## Exercise details
For the material below, output exactly the span from the line with "Task: Open the users/referral people icon" to the line with "The image size is (1024, 519).", including both, and nothing besides.

## Input records
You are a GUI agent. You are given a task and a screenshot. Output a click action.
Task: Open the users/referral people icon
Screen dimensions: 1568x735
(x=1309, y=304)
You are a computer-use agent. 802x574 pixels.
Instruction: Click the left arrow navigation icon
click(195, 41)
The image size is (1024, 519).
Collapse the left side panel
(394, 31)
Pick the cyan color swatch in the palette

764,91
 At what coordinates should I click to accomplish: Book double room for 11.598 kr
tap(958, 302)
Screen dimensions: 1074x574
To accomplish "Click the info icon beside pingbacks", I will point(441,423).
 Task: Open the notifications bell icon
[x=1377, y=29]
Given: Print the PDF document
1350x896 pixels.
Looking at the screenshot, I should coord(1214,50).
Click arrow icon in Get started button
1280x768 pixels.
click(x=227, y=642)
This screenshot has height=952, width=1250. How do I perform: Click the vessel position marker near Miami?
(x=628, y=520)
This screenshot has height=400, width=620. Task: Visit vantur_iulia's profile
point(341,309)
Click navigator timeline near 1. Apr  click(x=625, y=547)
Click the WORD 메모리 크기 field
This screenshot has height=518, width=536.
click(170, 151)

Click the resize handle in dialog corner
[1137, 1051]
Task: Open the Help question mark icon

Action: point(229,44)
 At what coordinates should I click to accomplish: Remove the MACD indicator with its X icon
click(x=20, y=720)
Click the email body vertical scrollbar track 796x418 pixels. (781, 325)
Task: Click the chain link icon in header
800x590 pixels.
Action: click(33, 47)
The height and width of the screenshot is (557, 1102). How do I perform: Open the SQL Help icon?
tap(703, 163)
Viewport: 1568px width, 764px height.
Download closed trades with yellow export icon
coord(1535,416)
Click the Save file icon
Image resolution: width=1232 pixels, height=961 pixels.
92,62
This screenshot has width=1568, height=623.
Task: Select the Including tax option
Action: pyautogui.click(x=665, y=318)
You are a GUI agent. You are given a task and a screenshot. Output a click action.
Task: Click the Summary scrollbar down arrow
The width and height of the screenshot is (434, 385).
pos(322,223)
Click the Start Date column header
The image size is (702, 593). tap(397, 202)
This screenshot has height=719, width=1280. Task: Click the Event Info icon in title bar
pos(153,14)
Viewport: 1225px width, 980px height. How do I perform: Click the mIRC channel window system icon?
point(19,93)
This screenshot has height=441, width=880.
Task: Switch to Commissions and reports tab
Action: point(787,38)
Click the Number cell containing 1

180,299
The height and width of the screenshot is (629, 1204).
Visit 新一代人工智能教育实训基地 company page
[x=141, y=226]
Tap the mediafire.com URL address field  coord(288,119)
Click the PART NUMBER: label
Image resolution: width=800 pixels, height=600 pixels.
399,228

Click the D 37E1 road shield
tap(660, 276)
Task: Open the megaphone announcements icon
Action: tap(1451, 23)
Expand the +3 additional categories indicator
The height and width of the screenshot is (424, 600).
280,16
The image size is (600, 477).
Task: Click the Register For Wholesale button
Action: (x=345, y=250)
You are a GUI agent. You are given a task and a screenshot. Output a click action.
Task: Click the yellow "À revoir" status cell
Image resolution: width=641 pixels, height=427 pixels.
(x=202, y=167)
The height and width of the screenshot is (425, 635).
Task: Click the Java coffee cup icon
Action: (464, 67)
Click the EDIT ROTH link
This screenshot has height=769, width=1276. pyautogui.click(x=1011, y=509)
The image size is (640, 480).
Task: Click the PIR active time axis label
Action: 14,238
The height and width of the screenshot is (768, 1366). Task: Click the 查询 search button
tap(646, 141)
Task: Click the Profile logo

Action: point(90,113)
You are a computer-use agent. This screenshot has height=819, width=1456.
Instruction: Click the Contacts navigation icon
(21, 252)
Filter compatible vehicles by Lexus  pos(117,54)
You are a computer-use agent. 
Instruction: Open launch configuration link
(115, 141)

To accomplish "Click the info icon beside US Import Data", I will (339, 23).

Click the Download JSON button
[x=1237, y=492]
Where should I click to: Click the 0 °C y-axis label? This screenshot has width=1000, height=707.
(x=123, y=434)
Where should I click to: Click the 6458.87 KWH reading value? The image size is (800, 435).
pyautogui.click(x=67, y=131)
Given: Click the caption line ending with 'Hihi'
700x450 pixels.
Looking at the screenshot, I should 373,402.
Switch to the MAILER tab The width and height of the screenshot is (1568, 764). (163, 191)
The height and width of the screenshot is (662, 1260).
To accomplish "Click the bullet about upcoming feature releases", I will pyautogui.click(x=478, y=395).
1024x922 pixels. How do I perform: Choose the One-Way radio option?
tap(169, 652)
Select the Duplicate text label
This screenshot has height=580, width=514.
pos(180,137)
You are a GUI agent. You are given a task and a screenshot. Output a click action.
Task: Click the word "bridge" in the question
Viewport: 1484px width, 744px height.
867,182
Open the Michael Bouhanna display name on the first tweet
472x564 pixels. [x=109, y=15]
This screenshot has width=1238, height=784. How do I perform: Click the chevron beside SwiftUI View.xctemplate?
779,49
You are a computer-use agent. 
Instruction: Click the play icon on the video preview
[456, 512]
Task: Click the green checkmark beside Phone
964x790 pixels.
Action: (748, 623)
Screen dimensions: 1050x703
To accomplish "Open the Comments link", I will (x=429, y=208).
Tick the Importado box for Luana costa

## Your solution
Task: Open the users/referral people icon
Screen dimensions: 1568x735
(x=1309, y=304)
You are a computer-use agent. 802x574 pixels.
Instruction: Click the left arrow navigation icon
click(195, 41)
The image size is (1024, 519).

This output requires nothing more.